Today I reviewed my spending from the past three months and discovered something uncomfortable: my subscription costs have quietly ballooned to $347 per month. Seven different services, each one justified at signup, now feel like weight I'm dragging uphill. The spreadsheet doesn't lie—I'm paying for two streaming platforms I haven't opened since November, a meal kit service I use maybe twice monthly, and a premium productivity app whose features I've never explored beyond the free tier.

The realization came while I was comparing cloud storage options. I'd been ready to upgrade to the next tier when I noticed I'm already paying for three separate storage services. Three. One through my email provider, one bundled with my photo app, and one standalone subscription I'd completely forgotten existed. The redundancy was almost funny, except it represented nearly $60 per month in overlapping functionality.
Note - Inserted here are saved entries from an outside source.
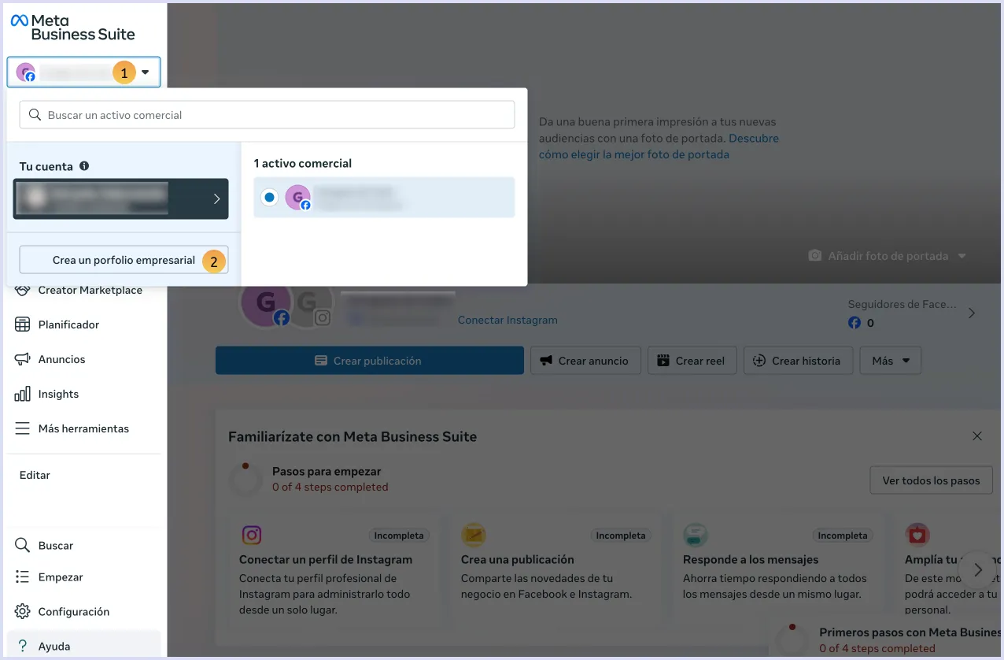The height and width of the screenshot is (660, 1004).
Task: Open Creator Marketplace in sidebar
Action: point(90,290)
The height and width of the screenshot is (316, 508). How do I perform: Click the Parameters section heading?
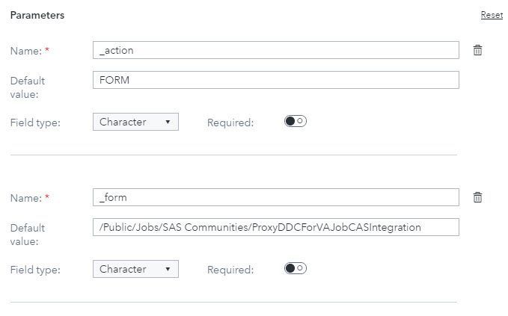[x=37, y=15]
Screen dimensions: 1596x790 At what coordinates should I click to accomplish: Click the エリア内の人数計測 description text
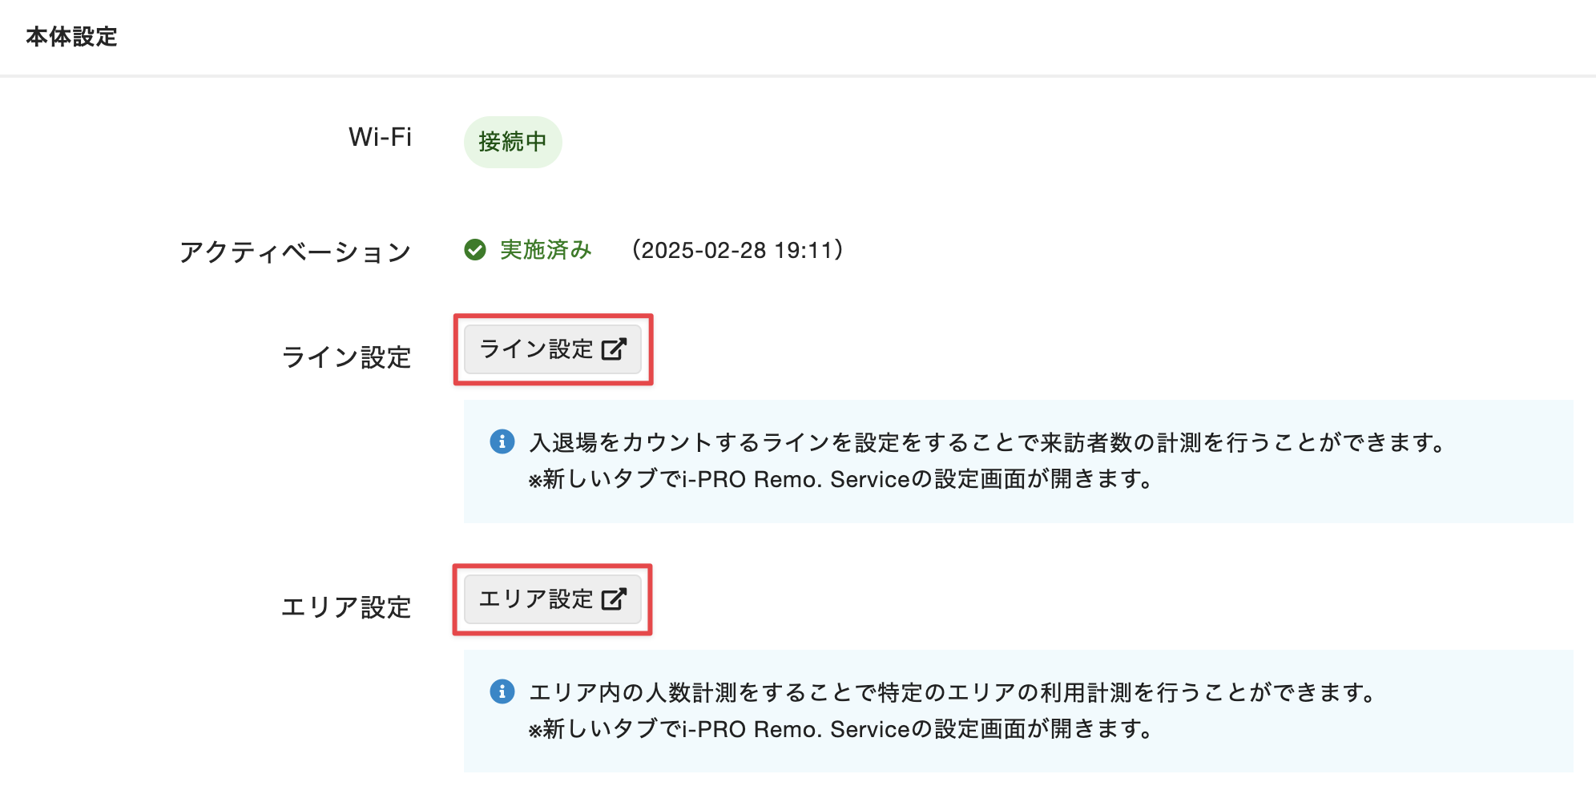[952, 692]
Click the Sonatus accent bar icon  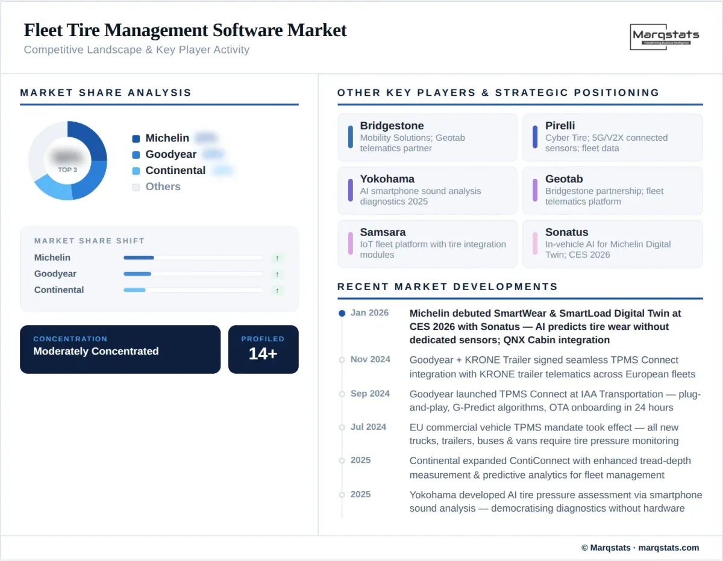[536, 244]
This led me to a decision framework I should have applied earlier: subscription value = monthly cost ÷ actual usage hours. When I ran the numbers, two services came out under $2 per hour of genuine use. The rest? Closer to $40-80 per hour, sometimes infinite because I literally never opened them. The meal kit service cost me $23 per meal when I factored in my actual order frequency, while the grocery store offers similar ingredients for $8-12.
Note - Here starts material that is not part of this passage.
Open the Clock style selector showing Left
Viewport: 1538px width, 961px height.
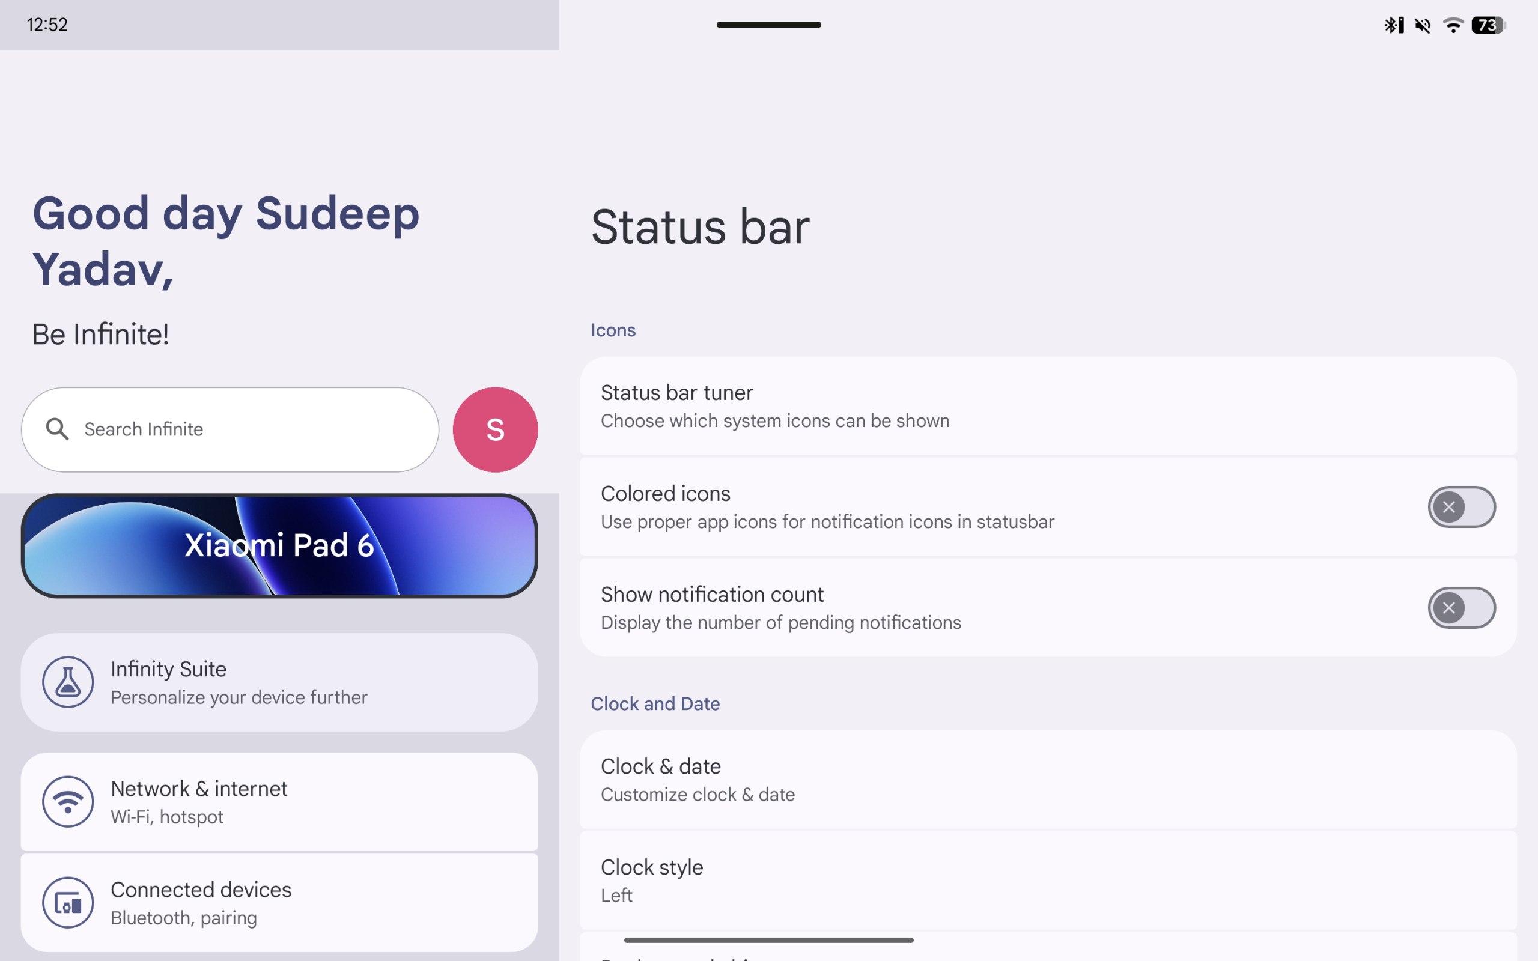1048,880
I made a small mistake here though—I initially planned to cancel everything at once, feeling decisive and efficient. Then I remembered the streaming service my partner enjoys on weekends, and the cloud storage that holds our shared photo library. Canceling without discussion would have been practical for my budget but impractical for my relationship. A reminder that financial decisions in shared households require coordination, not unilateral action.

So here's my concrete action for this week: cancel the three services I genuinely don't use (the forgotten storage, the unused productivity app, the redundant streaming platform), saving $43 monthly. Schedule a fifteen-minute conversation with my partner about the remaining subscriptions—which ones we value, which overlap, and whether we're willing to rotate services seasonally rather than maintaining them year-round. For the meal kit, I'll pause it for two months and compare the grocery bill difference. Data beats assumptions.
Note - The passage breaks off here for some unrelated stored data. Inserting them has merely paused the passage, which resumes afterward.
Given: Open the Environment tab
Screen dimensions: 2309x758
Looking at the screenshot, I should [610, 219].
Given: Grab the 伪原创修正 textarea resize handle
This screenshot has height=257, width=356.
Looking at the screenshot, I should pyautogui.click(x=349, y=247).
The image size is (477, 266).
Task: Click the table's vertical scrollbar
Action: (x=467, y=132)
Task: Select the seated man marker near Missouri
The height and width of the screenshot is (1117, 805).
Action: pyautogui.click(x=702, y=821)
The hardest part of this exercise wasn't identifying waste—it was admitting I'd let convenience override scrutiny. Every signup felt small in the moment. Accumulated, they represent over $4,000 annually in automated charges. That's not catastrophic, but it's also not nothing. It's a vacation, an emergency fund buffer, or three months of retirement contributions I'm currently spending on services I've automated myself into ignoring.

One line keeps circulating in my head, something a mentor said years ago: "Your spending reveals your real priorities, not your stated ones." If that's true, my current subscriptions suggest I prioritize convenience and optionality over intentionality. This week, I'm correcting that gap between what I claim to value and where my money actually flows.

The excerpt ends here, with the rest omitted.